# PASSAGE
■ ■ ■ ■
45,000 YEAR TIME WARP IN ALASKA

After arriving and finally falling asleep in my tent at Toolik lake we work up to a morning filled with anticipation and excitement. Blades swirling, head sets on, we took off for an adventure of a lifetime across the remote tundra in the far North -East of Alaska to what's known as the time warp, a place where you can step back in time 45,000 years ago. After 1 hour across a desolate landscape, we came across a silver mountain rising out of the tundra - a sheer grey ice-cliff rising some 40 metres out of the tundra. It looked like a movie set out of Star Wars, and totally out of context in the rolling hillsides of far north Alaska.

The cliff face was a Thermocast, or frozen ice cliff  due to climate change and rising temperatures in the Arctic zone which are accelerating at 3-4 times the global average. We set down our helicopters on the adjacent pebble river bed and checked for bears before getting a thumbs up from the pilot that it was good to GO! Out and wow what a site - I was looking at frozen ice from the last inter-glacier period and from the bottom to the top I was looking at 45,000 years of history. To get to the ice face of the cliff we had to hike around the tundra and then navigate our way across the melting Permaforst which was oozing mud like substance equivalent to quick-sand. I stepped in the wrong place and that was it - my gumboots started to sink and I totally freaked as there was no way to get out - but luckily I was in gumboots so I was pulled across the had to leave my gum boots to sink. The mud acts like a suction cap and pulls everything down with it - lucky to have just changed my shoes from lace-ups to boots for the walk in!!
■ ■ ■ ■
# SUPPLIED DATA
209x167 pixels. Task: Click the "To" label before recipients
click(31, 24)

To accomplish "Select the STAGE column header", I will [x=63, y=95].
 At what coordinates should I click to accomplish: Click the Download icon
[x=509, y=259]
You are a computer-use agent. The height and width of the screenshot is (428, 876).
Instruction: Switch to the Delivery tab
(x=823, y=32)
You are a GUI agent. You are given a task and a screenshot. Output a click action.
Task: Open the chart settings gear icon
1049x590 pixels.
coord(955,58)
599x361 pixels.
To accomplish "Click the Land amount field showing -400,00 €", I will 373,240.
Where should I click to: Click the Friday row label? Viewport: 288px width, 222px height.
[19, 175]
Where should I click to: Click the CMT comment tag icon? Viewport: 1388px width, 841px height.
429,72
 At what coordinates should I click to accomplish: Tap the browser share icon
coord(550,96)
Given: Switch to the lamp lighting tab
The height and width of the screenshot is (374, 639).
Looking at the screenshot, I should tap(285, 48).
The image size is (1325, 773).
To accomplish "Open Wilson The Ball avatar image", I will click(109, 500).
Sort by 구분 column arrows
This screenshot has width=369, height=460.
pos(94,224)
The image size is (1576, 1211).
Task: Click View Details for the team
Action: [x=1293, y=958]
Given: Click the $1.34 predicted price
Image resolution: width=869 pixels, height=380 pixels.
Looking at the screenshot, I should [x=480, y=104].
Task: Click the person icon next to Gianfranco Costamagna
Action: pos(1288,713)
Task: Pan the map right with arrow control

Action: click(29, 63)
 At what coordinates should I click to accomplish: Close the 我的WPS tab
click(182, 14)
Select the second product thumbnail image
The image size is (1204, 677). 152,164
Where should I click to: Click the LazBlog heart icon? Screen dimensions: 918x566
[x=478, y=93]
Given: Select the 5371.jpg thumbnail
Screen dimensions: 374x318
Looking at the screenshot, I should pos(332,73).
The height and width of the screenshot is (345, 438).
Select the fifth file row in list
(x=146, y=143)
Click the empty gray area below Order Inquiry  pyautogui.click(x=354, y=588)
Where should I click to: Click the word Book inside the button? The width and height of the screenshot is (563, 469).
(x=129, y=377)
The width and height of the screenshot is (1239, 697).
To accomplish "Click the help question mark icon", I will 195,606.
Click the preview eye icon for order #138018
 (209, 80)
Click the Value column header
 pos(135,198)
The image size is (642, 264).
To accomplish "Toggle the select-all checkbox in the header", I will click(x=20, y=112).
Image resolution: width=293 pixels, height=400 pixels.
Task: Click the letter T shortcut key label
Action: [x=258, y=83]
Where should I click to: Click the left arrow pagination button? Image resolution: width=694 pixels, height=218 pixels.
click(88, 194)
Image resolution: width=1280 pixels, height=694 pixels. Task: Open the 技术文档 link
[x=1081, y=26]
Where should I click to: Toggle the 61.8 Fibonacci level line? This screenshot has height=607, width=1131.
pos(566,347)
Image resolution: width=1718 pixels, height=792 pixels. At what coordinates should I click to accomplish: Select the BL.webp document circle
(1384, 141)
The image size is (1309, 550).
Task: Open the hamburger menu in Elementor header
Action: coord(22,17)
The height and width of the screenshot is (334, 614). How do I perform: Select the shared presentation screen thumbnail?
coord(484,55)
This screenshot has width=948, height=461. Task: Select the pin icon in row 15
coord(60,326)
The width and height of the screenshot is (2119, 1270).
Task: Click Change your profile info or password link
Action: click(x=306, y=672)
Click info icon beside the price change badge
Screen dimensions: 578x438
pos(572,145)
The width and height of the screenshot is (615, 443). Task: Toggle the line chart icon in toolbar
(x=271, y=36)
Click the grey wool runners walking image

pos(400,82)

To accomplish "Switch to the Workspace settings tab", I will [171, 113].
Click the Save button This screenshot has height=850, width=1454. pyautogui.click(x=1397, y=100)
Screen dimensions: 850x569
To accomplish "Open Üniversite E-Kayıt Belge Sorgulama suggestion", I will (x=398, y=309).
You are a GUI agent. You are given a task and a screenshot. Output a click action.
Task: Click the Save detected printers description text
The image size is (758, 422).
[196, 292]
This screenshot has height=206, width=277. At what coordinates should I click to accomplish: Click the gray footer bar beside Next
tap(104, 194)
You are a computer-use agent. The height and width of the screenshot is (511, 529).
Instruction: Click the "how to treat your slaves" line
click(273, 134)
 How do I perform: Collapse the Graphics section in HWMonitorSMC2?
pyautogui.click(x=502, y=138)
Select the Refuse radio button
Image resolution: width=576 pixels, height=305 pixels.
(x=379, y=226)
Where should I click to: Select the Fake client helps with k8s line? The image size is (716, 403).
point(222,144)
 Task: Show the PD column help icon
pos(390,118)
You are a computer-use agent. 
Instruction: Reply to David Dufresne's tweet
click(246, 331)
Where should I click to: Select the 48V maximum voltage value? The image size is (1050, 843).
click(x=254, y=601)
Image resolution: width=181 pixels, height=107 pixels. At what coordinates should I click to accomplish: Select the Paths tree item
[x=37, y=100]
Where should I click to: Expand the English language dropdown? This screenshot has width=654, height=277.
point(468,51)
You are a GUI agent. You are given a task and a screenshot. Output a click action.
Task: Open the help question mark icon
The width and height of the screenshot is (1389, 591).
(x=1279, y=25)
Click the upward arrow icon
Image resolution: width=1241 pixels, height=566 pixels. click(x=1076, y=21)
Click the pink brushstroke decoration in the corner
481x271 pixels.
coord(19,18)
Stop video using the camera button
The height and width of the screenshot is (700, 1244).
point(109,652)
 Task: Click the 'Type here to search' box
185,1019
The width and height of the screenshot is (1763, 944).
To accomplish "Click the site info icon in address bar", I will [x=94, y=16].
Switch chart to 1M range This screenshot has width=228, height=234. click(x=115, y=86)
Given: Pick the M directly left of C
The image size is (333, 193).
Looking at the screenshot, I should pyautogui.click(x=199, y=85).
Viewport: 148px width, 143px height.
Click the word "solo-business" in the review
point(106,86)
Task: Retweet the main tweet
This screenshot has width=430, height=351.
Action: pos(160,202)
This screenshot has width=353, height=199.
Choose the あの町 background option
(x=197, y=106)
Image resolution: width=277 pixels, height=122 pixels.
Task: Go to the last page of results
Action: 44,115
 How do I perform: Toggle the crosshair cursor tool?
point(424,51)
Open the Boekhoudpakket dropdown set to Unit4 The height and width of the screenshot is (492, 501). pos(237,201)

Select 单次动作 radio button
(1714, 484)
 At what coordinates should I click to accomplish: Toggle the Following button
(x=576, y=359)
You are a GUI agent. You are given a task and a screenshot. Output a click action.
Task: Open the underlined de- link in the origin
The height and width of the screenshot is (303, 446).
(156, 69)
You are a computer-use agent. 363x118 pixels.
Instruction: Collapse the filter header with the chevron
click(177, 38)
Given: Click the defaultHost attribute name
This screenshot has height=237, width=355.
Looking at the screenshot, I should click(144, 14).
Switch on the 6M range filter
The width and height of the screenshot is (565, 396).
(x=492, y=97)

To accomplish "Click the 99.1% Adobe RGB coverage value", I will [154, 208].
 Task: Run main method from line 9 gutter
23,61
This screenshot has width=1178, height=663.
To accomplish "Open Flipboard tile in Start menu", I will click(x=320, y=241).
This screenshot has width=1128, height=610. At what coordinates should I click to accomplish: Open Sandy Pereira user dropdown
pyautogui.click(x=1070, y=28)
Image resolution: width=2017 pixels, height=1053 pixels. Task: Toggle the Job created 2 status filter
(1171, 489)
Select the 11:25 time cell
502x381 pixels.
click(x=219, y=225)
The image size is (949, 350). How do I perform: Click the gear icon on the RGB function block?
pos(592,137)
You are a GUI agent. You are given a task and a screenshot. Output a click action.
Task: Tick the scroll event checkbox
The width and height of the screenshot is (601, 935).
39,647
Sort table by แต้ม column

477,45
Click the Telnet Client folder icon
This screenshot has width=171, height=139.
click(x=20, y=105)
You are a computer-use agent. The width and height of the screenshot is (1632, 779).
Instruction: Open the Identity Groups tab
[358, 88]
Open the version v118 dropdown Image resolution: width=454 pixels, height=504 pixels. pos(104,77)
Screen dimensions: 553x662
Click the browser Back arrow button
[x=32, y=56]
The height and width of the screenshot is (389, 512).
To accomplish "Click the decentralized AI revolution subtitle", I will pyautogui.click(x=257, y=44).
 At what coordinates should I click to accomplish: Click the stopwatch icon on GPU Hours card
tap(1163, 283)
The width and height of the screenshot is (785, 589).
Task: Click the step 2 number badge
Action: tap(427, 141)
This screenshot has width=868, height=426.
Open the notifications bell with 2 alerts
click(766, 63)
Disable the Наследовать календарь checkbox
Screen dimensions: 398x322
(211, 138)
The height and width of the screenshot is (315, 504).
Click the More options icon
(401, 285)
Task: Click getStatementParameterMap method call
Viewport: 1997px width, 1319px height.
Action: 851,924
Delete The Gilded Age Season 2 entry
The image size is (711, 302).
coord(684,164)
■ ■ ■ ■
# SET TASKS
A) List each distinct numerical figure in the Alaska ice-cliff account, and state what each one measures.
B) Pick up the account of the Alaska ice-cliff from its final sentence and carry it forward.
The records are not required for this work.

# TASK-BY-TASK OUTPUTS
A)
- 45,000 years: how far back in time the site reaches, and the span of history visible in the ice from the bottom of the cliff to the top
- 1 hour: the length of the flight across the landscape before the ice-cliff came into view
- Some 40 metres: the height of the ice-cliff above the tundra
- 3-4 times: how much faster than the global average temperatures in the Arctic zone are rising

B)
Finally we arrived at the face of the ice cliff which is called stinky bluffs as it smells like rotting garbage, only difference is - its 45,000 years old.  I touched the ice cliff at its bass and looking up at around 30,000 years we saw a set of old animal horns sticking out of the ice-cliff- large, suspended in time, I really felt like I had gone back in a time machine and to top it off we were all alone, not a single sound, except the melting and carving of ice from the face of the cliff, intensifying as the sun progressed across the day. I decided to do a Jurassic Park style sequence and jumped in the helicopter with our lead camera man and took off for the top of the cliff face, we slowly flew out over the top and then did a vertical drop down the side of the cliff face - it was amazing.

So- things are really changing out here in the tundra - the climate system is getting hotter and causing the permafrost to thaw. It in turn is thawing and releasing CO2 and Methane back into the atmosphere accelerating the warming process even more - this is called a feedback process

We ate some 10,000 year old ice - and all seems fine no one aged!!!, it actually tasted far different to the ice in the freezer at home!

Off to Barrow in 2 days - going FAR north...more soon. LC.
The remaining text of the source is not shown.